• **The tasks**
1 – In the podcast episode write-up, quote everything from "Sure. I’m the" down to "children early on." word for word.
2 – According to the podcast episode write-up, in what year was Rooster Money founded?

• **Extract to read**
:::::

Wow, I can’t believe we’re into Season 2 of the podcast already! This season is going to be focused around giving you valuable information, education, and insights into savings and investments. I’ve chosen to dedicate a whole series to this topic for a few reasons; I get lots of questions about savings and investments from clients and in my Facebook community, from questions about the jargon involved in investing to the difference between saving and investing and how to get started.

So I really want to focus during this season on busting some myths and giving you some clear options around saving and investing. I have some fantastic guests lined up for the series, from professionals to ‘ordinary’ people like you and I. All of them have in some way overcome the struggles of knowing where to begin with saving and investing, and have gone on to make some really good financial decisions in these areas.

This particular episode is all about teaching children about money, which is something I have spoken about before. It’s well worth checking out episode 4 of season one of the podcast, when I spoke with Rob Gardner about teaching our children about money. He had some fabulous insights, and I really enjoyed the interview with him.

My guest today is Will Carmichael, the CEO of a company called Rooster money, which is a pocket money tracking app which has been designed to help parents take the first step of helping their children understand the value of money, and progress all the way to setting up their first bank account. Founded in 2016, Rooster money’s mission is to make saving for children easy, understandable, and fun.

I’ve been using Rooster money with my own children for around a year now, and the app is fabulous. It’s colourful and engaging, and gives you so many options to teach your children about money and saving, as well as the importance of giving.

Will and I talk in this episode about:

  • Pocket money
  • Whether pocket money is a good idea and the average amount given in the UK.
  • We also talk about the role that the digital world plays in how we manage our money
  • The importance of teaching our children about money in a digital world and
  • The importance of saving and investing for children.

Listen to the interview

Hi Will, can you tell us a little about yourself?

Sure. I’m the CEO of Rooster money and am based in London, although Rooster Money operates across several countries. I’m a dad of one myself, with our second baby due in 6 weeks time.

Congratulations, how exciting! So how did Rooster Money start?

We fundamentally believe that building confidence with money in our children is essential, and our mission is to change the way the world talks about money with children. So Rooster Money was designed as a framework to help parents have those conversation with their children early on.

:::::

• **Data segment**
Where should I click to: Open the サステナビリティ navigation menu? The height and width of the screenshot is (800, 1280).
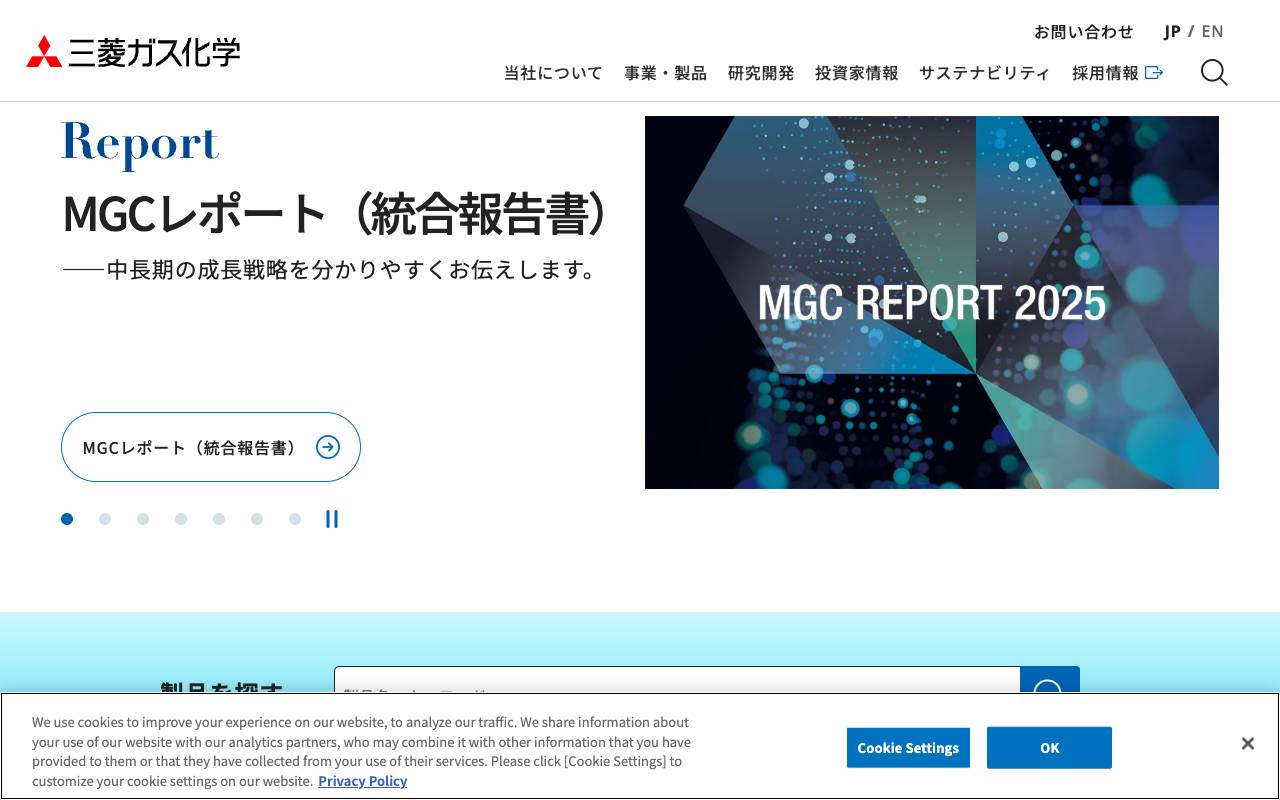click(x=984, y=72)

:::::

• **Written responses**
1 –
Sure. I’m the CEO of Rooster money and am based in London, although Rooster Money operates across several countries. I’m a dad of one myself, with our second baby due in 6 weeks time.

Congratulations, how exciting! So how did Rooster Money start?

We fundamentally believe that building confidence with money in our children is essential, and our mission is to change the way the world talks about money with children. So Rooster Money was designed as a framework to help parents have those conversation with their children early on.

2 – 2016